Page excerpt
• • • • • • •
Banks travels constantly to participate in conferences, judge competitions or present his own work as a composer. A lifelong love of languages — The Esoterics have sung in dozens — reinforces his hunger for discovering different styles and traditions across the globe.
“I’m always looking for new people to work with,” he says. “For composers who write music unlike what most people are writing.”
Coming back from the pandemic
The COVID pandemic hit the choral world especially hard. But The Esoterics played the strictures to their advantage. “We became more techno savvy and are much better at recording our own stuff now,” Banks says “We do more with social media and are about to do even more. And our audience has actually grown via livestreaming.”
Banks spent much of the pandemic in exile in Brazil, where he got caught in the travel ban while researching material for a new work about the Amazon. The enforced isolation inspired him to relive the fun of arranging pop music for an a cappella group he founded as a Yale undergraduate in the 1980s. His arrangement of Dua Lipa’s “Don’t Start Now,” for example, gave The Esoterics a fresh way to exercise their technique via Zoom and some heavy-duty editing.
Along with having to suspend several seasons, The Esoterics were forced to place their annual competition for new composers on hold. Known as Polyphonos and conducted since 2006, it had served as an important way to bring unknown composers onto their radar. Banks says they plan to resume the competition in a new form in 2024.
• • • • • • •
Record excerpts
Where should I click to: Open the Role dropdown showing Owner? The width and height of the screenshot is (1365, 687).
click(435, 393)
• • • • • • •
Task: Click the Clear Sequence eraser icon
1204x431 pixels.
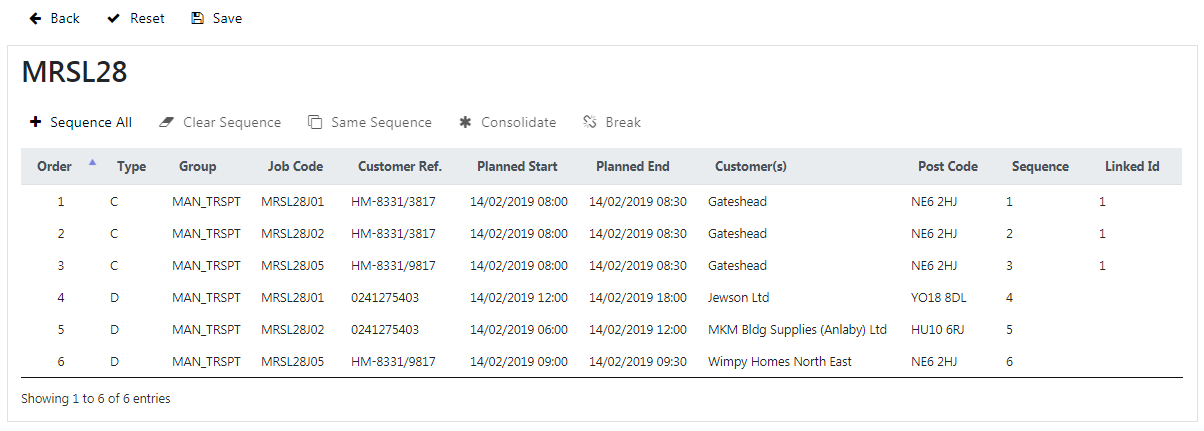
• • • • • • •
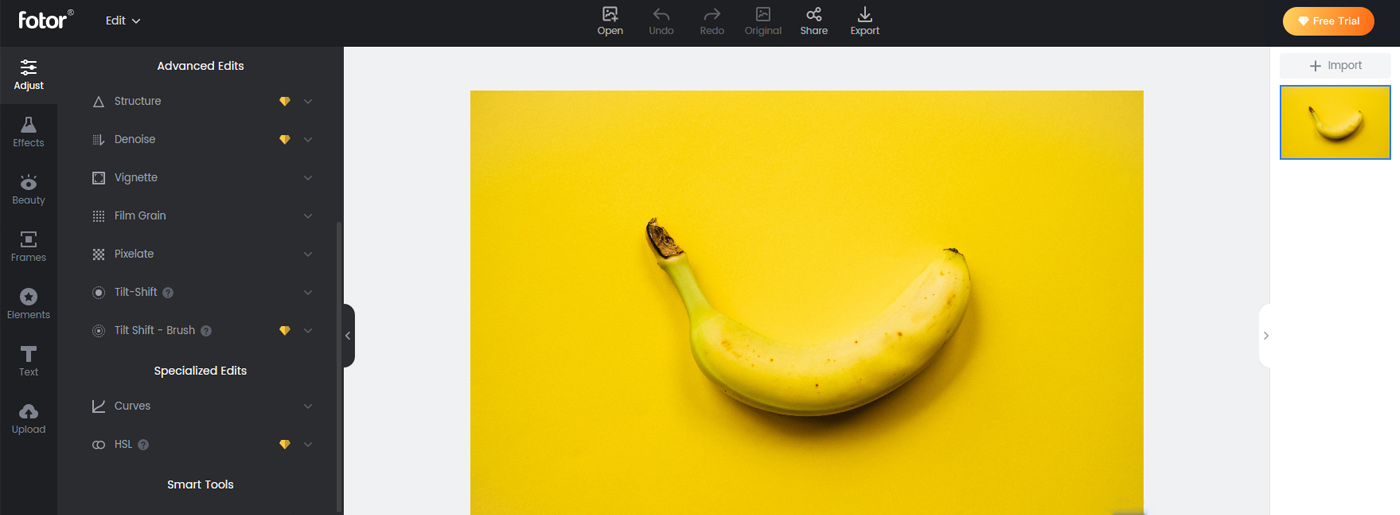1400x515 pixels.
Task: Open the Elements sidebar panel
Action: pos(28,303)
• • • • • • •
Problem to solve
Repeat word for word the part of the article about The Esoterics above that begins with the words "Banks travels constantly" and ends after the words "across the globe.".

Problem solution
Banks travels constantly to participate in conferences, judge competitions or present his own work as a composer. A lifelong love of languages — The Esoterics have sung in dozens — reinforces his hunger for discovering different styles and traditions across the globe.